Namówienie biegaczy do wzięcia odpowiedniej ilości czasu wolnego – a przez odpowiedni rozumiemy dłuższą przerwę w bieganiu, a nie jeden dzień odpoczynku tu czy tam – jest zawsze orką na ugorze. A przecież robią to najlepsi.
Zeszłego lata Des Linden, mistrzyni maratonu bostońskiego z 2018 roku, napisała na Twitterze, że od miesiąca nie przebiegła ani jednego kroku. Kiedy życzliwa komentatorka zapytała, co robiła w międzyczasie, odpowiedziała: „Wyhodowałam sobie sofę na tyłku”. Dwukrotny mistrz świata w biegu na 1500 m, Bernard Lagat, robił sobie wolne przez cały październik, żeby naładować się psychicznie i fizycznie.

Polecenie 1 –
Streść tekst o przerwach w bieganiu w dwóch zdaniach.
Polecenie 2 –
Przepisz dokładnie z tekstu o przerwach w bieganiu cały fragment od słów „Namówienie biegaczy do” aż po słowa „psychicznie i fizycznie.”.
Dane nie mają żadnego związku z powyższym tekstem.

Fragment danych –
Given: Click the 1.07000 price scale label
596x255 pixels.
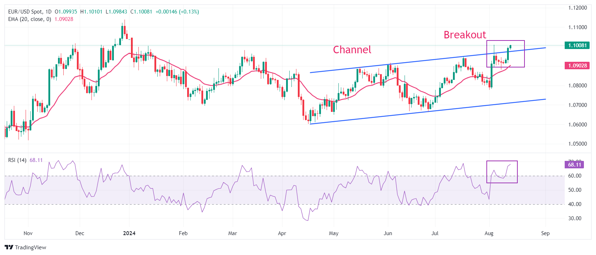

Twoja odpowiedź 1 –
Biegaczy bardzo trudno namówić na dłuższą przerwę w bieganiu, choć robią to najlepsi. Des Linden przez miesiąc nie przebiegła ani kroku, a Bernard Lagat brał wolne przez cały październik, żeby naładować się psychicznie i fizycznie.

Twoja odpowiedź 2 –
Namówienie biegaczy do wzięcia odpowiedniej ilości czasu wolnego – a przez odpowiedni rozumiemy dłuższą przerwę w bieganiu, a nie jeden dzień odpoczynku tu czy tam – jest zawsze orką na ugorze. A przecież robią to najlepsi.
Zeszłego lata Des Linden, mistrzyni maratonu bostońskiego z 2018 roku, napisała na Twitterze, że od miesiąca nie przebiegła ani jednego kroku. Kiedy życzliwa komentatorka zapytała, co robiła w międzyczasie, odpowiedziała: „Wyhodowałam sobie sofę na tyłku”. Dwukrotny mistrz świata w biegu na 1500 m, Bernard Lagat, robił sobie wolne przez cały październik, żeby naładować się psychicznie i fizycznie.